This Ptolemy is said to have given sufficient proof of his eagerness to collect old books, by his behaviour towards the Athenians. After giving them fifteen talents of silver as a surety, he received from them the manuscripts of Sophocles and Euripides and Aeschylus, on the understanding that he would simply make new copies from the manuscripts, and then promptly return them intact. But after he had produced magnificent new copies on the finest writing material, he kept the books that the Athenians had sent to him, and sent back to them the copies that he had made. He urged them to keep the fifteen talents, and at the same time to receive new copies instead of the old books that they had sent to him. The Athenians would have had no other option, even if he had kept the old books without sending new copies to them, because when they accepted the money, they had agreed that if he kept the books, then they would keep the money; and so they accepted the new copies and kept the money.

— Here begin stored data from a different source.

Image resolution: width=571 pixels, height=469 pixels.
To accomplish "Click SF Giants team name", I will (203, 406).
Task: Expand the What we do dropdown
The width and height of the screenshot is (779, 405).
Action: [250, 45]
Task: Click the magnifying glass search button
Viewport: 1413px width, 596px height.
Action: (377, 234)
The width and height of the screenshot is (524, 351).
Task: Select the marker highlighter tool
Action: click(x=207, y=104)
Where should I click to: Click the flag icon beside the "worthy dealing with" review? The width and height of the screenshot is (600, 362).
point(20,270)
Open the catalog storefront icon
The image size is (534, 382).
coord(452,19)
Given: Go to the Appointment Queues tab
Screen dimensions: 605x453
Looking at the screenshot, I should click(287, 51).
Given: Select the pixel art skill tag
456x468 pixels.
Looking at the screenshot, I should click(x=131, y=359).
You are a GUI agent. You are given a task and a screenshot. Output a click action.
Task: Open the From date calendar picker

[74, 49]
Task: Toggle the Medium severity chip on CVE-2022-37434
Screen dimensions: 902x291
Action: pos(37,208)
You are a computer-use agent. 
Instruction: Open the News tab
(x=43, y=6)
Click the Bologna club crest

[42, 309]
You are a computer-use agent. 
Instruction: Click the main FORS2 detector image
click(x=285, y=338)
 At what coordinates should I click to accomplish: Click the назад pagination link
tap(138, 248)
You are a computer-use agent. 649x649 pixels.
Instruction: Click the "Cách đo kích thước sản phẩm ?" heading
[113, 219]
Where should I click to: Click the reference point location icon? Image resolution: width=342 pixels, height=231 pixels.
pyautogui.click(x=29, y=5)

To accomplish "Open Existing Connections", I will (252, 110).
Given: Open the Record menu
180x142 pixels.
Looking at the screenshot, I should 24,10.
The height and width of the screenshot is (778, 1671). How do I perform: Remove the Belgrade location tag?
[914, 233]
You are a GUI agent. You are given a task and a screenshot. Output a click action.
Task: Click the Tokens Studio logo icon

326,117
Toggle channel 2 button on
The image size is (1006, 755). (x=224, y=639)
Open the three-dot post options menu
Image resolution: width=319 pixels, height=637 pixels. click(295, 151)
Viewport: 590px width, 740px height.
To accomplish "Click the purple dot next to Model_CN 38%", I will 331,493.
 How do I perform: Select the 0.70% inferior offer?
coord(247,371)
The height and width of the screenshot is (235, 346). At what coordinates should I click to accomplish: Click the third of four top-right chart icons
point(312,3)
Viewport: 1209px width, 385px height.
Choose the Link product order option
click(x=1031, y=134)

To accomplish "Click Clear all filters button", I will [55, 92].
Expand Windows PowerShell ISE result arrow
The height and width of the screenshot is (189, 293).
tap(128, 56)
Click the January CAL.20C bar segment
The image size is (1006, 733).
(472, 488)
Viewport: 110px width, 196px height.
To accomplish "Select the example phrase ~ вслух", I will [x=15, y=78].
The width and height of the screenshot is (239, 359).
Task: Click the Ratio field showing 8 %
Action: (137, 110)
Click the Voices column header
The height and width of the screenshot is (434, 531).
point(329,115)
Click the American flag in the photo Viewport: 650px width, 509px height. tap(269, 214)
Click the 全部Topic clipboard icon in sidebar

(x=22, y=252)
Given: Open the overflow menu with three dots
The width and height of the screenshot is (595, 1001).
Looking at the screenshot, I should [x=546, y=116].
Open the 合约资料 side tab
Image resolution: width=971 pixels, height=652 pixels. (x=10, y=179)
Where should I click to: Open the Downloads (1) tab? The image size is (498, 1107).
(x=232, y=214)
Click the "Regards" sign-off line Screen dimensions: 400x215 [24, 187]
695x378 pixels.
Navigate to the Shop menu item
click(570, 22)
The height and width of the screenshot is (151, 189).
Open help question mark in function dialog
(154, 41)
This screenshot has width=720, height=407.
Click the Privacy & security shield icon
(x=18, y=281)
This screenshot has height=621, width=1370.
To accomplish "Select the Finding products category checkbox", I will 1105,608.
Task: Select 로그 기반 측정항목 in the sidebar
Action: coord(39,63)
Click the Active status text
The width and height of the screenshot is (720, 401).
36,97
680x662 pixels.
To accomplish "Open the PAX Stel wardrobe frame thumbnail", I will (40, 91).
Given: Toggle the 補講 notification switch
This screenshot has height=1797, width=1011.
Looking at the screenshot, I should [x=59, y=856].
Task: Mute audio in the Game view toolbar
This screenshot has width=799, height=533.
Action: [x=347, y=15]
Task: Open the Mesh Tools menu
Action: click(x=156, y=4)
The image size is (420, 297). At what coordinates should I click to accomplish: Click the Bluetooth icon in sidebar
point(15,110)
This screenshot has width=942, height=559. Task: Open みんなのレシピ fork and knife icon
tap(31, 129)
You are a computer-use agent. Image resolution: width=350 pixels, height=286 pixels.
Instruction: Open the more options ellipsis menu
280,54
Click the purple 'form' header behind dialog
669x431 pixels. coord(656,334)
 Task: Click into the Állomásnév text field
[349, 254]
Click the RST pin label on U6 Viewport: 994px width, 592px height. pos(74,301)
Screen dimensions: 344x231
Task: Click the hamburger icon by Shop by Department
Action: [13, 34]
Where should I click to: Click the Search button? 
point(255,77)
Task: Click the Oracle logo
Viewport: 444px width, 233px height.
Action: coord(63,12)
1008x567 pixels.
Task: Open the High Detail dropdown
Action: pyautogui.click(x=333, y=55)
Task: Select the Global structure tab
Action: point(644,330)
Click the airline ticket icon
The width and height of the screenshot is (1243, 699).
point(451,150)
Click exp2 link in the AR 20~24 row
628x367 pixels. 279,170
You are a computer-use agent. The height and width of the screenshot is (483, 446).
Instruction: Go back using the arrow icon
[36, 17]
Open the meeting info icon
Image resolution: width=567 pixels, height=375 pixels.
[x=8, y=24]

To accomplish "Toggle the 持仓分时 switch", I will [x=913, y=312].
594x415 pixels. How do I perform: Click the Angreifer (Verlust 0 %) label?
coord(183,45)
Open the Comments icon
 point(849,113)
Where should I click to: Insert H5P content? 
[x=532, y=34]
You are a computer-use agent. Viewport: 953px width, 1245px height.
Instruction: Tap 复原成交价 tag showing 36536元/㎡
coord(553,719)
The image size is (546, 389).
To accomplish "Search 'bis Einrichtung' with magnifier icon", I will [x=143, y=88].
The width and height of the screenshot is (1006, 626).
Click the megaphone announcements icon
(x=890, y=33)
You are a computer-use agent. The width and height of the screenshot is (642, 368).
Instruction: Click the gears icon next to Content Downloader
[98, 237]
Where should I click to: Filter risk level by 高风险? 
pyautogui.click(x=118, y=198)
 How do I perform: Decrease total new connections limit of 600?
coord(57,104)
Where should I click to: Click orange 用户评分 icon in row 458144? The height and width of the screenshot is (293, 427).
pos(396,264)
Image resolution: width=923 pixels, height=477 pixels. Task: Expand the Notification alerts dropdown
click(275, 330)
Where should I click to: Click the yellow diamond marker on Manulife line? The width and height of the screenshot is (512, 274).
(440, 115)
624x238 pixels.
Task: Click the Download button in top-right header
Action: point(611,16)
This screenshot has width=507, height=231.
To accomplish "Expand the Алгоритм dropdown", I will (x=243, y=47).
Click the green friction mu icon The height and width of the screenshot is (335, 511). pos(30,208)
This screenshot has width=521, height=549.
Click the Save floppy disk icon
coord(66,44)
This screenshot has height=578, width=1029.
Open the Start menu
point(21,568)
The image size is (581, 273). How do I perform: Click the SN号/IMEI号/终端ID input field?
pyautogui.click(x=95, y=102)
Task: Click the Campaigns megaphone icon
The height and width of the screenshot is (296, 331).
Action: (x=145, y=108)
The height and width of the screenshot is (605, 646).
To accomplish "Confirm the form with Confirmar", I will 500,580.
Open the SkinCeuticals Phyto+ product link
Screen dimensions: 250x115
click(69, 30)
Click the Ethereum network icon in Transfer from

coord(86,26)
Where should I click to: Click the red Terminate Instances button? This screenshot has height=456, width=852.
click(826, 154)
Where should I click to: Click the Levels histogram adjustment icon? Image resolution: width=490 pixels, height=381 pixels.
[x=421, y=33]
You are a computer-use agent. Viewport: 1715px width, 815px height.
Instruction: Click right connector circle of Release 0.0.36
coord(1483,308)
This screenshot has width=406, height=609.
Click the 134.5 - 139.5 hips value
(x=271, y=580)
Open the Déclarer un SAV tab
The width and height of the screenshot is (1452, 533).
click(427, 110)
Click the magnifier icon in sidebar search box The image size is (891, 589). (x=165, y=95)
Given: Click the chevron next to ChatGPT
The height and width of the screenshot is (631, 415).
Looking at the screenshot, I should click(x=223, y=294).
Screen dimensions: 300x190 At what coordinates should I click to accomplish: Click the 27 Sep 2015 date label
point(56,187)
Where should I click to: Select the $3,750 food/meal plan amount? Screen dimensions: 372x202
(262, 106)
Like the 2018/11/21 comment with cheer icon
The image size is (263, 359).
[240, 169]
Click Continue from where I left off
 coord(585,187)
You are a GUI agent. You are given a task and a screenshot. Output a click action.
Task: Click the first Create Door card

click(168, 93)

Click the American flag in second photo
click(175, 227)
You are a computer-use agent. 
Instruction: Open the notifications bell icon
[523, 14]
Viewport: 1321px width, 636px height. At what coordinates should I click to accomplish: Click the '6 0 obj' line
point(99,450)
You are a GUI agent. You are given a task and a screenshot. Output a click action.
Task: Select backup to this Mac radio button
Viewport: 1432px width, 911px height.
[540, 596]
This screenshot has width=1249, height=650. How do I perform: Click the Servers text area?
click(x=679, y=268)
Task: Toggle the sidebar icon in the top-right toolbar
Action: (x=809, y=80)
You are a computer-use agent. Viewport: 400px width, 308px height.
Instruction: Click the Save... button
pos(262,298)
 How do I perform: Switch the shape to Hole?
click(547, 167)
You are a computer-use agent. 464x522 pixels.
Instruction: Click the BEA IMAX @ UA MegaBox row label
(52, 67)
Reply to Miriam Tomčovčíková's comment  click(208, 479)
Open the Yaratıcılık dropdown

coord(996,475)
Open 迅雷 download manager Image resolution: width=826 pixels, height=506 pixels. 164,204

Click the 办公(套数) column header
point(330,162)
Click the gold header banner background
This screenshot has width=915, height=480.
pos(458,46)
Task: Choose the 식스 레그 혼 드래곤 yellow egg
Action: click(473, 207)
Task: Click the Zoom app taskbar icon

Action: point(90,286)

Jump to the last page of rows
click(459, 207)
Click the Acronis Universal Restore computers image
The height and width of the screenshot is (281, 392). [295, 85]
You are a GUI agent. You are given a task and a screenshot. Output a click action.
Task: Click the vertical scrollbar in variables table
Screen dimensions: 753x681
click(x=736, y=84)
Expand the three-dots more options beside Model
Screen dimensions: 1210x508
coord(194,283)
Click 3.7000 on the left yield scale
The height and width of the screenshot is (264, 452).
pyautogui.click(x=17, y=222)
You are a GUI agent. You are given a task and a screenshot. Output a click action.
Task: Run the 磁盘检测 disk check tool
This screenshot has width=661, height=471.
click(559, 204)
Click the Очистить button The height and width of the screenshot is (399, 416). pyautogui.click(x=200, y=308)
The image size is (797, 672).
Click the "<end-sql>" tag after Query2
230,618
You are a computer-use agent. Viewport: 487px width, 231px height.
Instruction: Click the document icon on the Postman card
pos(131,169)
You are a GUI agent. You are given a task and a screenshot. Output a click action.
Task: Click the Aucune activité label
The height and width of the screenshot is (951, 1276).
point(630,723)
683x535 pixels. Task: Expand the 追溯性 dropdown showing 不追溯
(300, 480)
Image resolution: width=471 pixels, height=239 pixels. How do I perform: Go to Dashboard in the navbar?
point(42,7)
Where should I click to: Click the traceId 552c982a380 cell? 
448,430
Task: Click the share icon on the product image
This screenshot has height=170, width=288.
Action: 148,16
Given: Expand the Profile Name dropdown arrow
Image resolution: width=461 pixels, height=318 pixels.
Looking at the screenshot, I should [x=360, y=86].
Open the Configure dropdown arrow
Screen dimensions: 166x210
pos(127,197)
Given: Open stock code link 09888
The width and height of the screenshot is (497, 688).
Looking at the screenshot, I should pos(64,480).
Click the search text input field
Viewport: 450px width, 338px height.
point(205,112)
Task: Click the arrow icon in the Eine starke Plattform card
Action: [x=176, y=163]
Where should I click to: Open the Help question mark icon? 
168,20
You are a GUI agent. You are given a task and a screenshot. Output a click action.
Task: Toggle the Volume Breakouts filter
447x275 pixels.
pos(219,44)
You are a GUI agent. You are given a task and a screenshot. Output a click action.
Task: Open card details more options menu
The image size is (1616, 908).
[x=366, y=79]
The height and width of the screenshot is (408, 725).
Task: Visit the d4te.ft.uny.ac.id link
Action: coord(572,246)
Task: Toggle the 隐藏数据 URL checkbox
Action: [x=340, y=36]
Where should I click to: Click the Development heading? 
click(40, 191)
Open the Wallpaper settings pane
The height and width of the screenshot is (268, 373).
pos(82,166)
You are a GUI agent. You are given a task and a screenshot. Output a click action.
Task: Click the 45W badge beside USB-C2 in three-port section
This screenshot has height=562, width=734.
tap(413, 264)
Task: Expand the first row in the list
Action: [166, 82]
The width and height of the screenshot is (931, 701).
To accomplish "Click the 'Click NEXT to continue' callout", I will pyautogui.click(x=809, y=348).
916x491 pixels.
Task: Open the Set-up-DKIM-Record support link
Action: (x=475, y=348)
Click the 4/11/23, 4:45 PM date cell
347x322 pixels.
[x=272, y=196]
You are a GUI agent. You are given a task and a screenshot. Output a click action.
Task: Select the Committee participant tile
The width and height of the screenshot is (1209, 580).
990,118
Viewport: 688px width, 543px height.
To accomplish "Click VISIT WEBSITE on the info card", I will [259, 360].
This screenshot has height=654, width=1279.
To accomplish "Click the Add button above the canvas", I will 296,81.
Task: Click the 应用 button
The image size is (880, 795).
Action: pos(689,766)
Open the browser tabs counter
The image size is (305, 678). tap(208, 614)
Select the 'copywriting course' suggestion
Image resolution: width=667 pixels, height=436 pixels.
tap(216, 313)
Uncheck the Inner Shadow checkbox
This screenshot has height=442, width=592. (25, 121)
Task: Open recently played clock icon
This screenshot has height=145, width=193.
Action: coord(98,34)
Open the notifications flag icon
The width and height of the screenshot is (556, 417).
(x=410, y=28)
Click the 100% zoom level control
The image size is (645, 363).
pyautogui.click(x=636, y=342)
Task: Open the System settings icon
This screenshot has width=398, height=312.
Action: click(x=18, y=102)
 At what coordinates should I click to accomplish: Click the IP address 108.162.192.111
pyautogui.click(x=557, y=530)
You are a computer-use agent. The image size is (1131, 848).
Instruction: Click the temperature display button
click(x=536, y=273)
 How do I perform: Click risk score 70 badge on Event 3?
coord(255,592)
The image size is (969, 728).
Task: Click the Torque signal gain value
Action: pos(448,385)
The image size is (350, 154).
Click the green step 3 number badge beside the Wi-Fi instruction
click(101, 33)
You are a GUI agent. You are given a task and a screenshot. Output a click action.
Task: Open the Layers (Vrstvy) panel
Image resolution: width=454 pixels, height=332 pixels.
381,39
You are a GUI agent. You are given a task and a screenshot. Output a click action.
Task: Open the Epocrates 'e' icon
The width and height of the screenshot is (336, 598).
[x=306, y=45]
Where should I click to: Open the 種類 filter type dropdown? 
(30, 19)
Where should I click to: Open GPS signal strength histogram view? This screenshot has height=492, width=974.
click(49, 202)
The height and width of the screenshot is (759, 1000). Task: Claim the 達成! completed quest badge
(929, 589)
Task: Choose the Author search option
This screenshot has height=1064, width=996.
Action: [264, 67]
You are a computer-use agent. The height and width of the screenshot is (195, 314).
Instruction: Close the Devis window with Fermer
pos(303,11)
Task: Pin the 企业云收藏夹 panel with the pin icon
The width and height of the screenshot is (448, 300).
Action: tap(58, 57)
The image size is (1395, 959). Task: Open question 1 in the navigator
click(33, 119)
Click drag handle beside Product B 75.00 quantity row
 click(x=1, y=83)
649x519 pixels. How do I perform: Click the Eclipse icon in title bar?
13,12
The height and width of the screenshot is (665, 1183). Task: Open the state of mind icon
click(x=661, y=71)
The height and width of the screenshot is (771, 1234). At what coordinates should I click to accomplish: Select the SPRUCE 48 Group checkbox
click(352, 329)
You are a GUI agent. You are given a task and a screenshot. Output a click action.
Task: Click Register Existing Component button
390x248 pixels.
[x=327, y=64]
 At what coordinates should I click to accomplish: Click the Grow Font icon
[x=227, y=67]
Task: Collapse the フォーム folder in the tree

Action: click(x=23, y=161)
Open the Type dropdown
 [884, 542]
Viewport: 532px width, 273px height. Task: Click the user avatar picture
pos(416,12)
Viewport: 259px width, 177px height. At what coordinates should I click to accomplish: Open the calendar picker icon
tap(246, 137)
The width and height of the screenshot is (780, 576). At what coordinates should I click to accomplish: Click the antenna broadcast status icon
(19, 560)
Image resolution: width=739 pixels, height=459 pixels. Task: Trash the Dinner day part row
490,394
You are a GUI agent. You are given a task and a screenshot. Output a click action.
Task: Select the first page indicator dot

608 But Mnemon - whether he brought the book himself, or took it out of the library and interpolated the characters - seems to have done this as a subterfuge . . .
2. AGATHARCHIDES
Agatharchides, who lived in Egypt in the second century B. C. , wrote several books of history, all of which have been lost. However, considerable portions of his "On the Erythraean Sea" have been preserved by the Byzantine scholar Photius. The three short passages shown here describe the attempts of the Egyptian king Ptolemy II to expand his influence in the south around the coasts of the Red Sea. The men and animals captured during these expeditions were paraded in Alexandria in about 271 B. C. (Athenaeus, 5. 200-201).
All the surviving fragments of "On the Erythraean Sea", including a detailed and interesting account of the inhabitants of Ethiopia, have been translated by S. M. Burstein (Hakluyt Society, 1989).
[1] [Agatharchides] says that Ptolemy, the successor of the son of Lagus, was the first to organise the hunting of elephants as well as other similar activities. Animals which had been separated by Nature he brought together to live in one place.
[20] For the war against the Ethiopians Ptolemy recruited 500 cavalrymen from Greece. To those who were to fight in the front ranks and to be in the vanguard - they were a hundred in number - he assigned the following form of equipment. For he distributed to them and their horses quilted robes, which the natives of that county call kasai, that conceal the whole body except for the eyes.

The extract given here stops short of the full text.